Reporter: Uji Agung Santosa |
JAKARTA. Sepinya perdagangan rotan dan naiknya harga serta susahnya mendapatkan minyak tanah, membuat usaha rotan tidak bergairah lagi.
Menurut Ketua Yayasan Rotan Indonesia (YRI) Lisman Sumardjani, petani pemungut rotan menjadi pihak yang paling telak terkena imbas larangan rotan. Tidak heran bila kemudian petani rotan yang dulu melakukan budidaya rotan di Kalimantan Selatan dan Kalimantan Timur, kini mengkonversi kebun rotannya menjadi kebun sawit atau bahkan ada yang berubah menjadi tambang batubara.

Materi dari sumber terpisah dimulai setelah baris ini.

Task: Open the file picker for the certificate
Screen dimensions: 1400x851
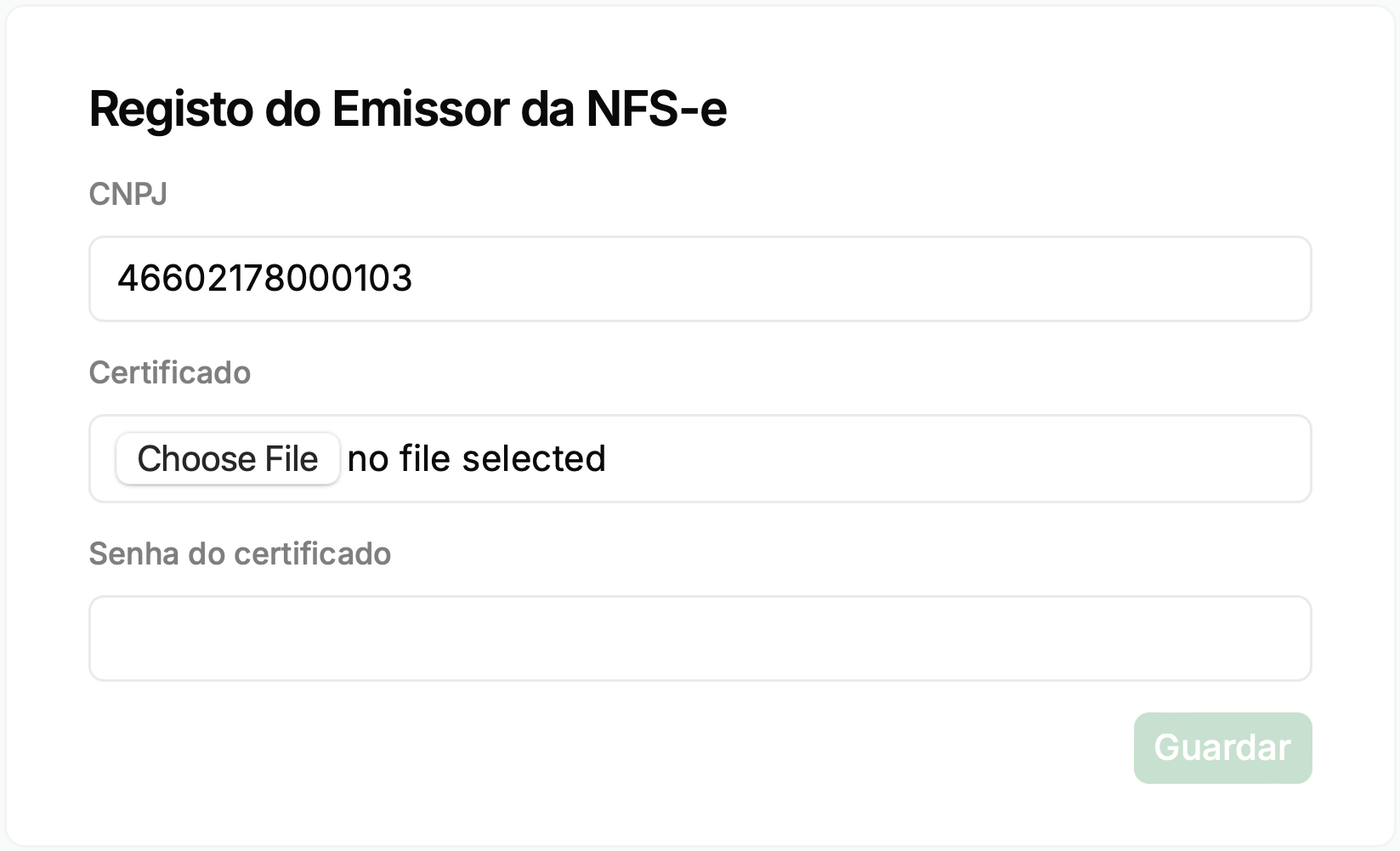Action: click(228, 459)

Oleh karena itu YRI mendesak pemerintah untuk membuka kembali kemudahan ekspor rotan, apalagi kebijakannya memindahkan ekspor rotan ke pusat produksi telah gagal dilaksanakan.
"Gagal karena ketiadaan infrastruktur, SDM dan sistem yang menunjang,” kata Lisman.
Pemerintah memang membikin ketentuan ekspor rotan melalui Permendag No. 36/M-DAG/PER/8/2009 Tentang Ketentuan Ekspor Rotan. Dalam pasal Pasal 4 ayat 2 dan Pasal 5 ayat 8 peraturan itu disebutkan ijin ekspor hanya boleh dilakukan oleh pemegang izin Eksportir Terdaftar Rotan (ETR) di daerah penghasil rotan saja. Akibatnya, Surabaya tidak bisa melakukan ekspor.
Kebijakan itu telah menghambat pengusaha rotan Surabaya, sekaligus menghilangkan penerimaan devisa negara mencapai US$ 27 juta per tahun.
Lisman bilang, biasanya Surabaya mampu mengekspor 23.000 ton tiap tahunnya. Total ekspor itu berasal dari rotan jenis polish non-TSI sebanyak 8.000 ton dan natural washed & sulphured (W/S) TSI sebanyak 15.000 ton.